No hay esperanza en el trading, así que actúa como si fueras una persona que debería rendirse.
Lo que tú "quieres" es completamente diferente de lo que el mercado "quiere". Tú solo deseas "hacerse rico rápidamente", mientras que el mercado fluctúa según sus propias reglas. Esperas de manera demasiado subjetiva que el mercado te satisfaga, compras Ethereum solo porque hay analistas que son optimistas sobre Ethereum.
Tu posición no tiene nada que ver con tu capital total. Cada orden que realizas es un acto aislado de "jugar un poco", sin una gestión de capital general. Ganaste sin saber por qué, y perder no afecta en absoluto la próxima vez que decidas "apostar todo".

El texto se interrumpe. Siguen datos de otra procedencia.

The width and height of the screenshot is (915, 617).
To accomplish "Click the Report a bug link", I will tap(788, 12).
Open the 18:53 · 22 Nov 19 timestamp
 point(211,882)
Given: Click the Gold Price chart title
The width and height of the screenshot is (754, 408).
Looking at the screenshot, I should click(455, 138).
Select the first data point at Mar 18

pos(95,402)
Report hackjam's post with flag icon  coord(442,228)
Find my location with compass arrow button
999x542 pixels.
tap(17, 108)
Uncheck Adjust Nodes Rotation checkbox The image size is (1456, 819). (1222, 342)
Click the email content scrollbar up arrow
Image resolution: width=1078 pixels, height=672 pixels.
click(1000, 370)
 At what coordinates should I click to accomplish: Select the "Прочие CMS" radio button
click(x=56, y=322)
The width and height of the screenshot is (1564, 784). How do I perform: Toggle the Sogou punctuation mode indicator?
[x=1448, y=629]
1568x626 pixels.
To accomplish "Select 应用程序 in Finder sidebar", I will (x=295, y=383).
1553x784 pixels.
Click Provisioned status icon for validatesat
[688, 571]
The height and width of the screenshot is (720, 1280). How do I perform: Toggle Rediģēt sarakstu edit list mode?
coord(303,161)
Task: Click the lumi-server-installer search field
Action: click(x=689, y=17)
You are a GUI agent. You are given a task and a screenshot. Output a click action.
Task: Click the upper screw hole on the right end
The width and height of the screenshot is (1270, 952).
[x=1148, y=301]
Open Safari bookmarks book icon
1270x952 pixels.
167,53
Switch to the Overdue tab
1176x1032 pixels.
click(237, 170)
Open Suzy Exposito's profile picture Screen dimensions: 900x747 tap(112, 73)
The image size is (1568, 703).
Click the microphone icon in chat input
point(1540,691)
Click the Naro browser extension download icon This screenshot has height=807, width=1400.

Ya no confías en ningún sistema o método, ni en tu propio juicio. Hoy usas la estrategia A, mañana cambias a indicadores B.
Tan pronto como ves que tu posición está en pérdidas, te sientes ansioso y ocultas las órdenes en pérdida, sin querer mirar; solo enfrentas la situación cuando tienes ganancias.
La brutalidad del trading radica en que es como un espejo que revela la verdad, lo que se refleja al final no es cuánto entiendes las velas japonesas, sino cuán bien te conoces y controlas a ti mismo. Todos los fracasos en el trading de contratos son, en esencia, un colapso total de la relación contigo mismo.